ASSIGNMENT
The listing below holds pictures; exclude them. Return exactly the lines from the one with "Where should I" through the one with "You are a computer-use agent. 463x298 pixels.".

SUPPLIED RECORDS
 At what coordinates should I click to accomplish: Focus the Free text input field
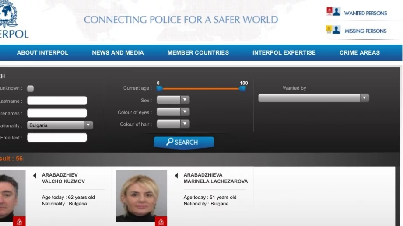click(x=57, y=138)
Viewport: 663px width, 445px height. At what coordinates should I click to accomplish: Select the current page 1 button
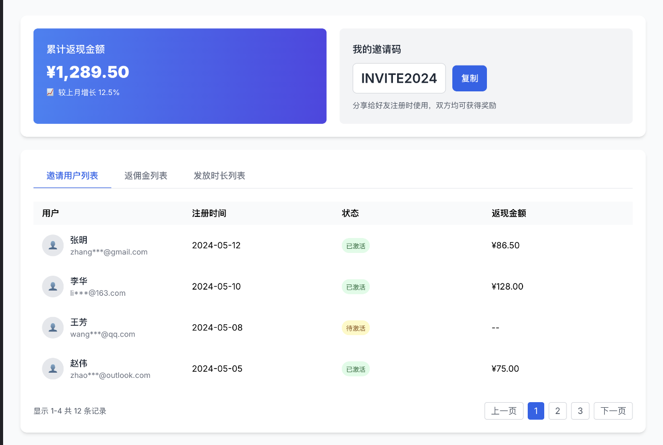[535, 411]
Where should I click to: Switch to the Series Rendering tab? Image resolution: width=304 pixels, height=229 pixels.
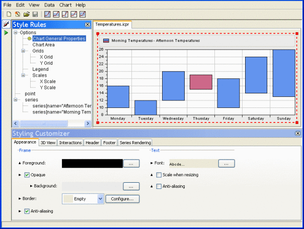pos(134,143)
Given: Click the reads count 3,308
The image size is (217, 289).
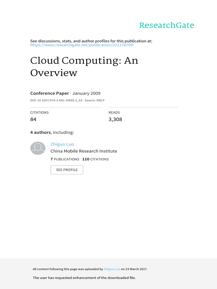Looking at the screenshot, I should [115, 119].
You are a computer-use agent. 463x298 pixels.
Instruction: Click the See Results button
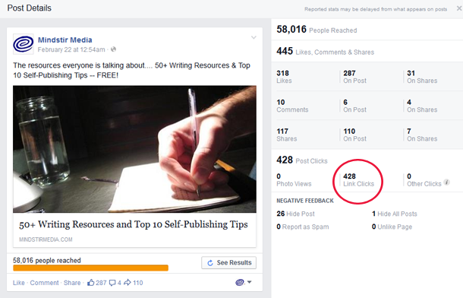pos(228,263)

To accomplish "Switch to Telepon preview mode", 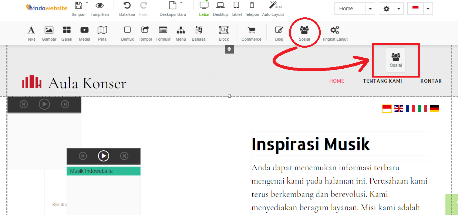I will (252, 8).
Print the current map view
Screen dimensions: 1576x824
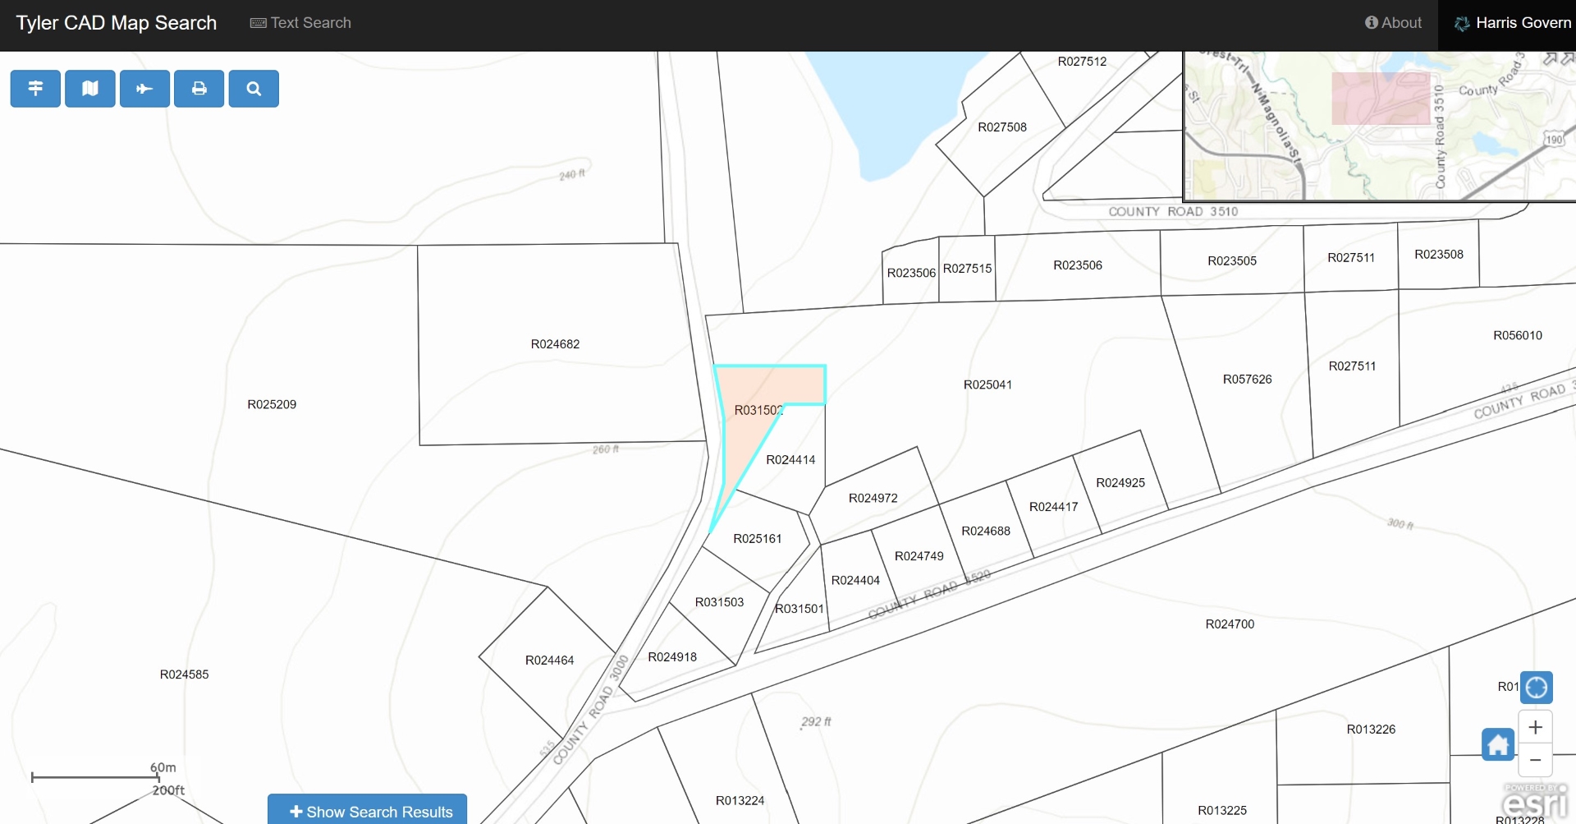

EXERCISE RESPONSE
Where should I click to: Switch to the Series Rendering tab? Image resolution: width=304 pixels, height=229 pixels.
pos(134,143)
Given: Click the reads count 3,308
The image size is (217, 289).
Looking at the screenshot, I should [115, 119].
You are a computer-use agent. 463x298 pixels.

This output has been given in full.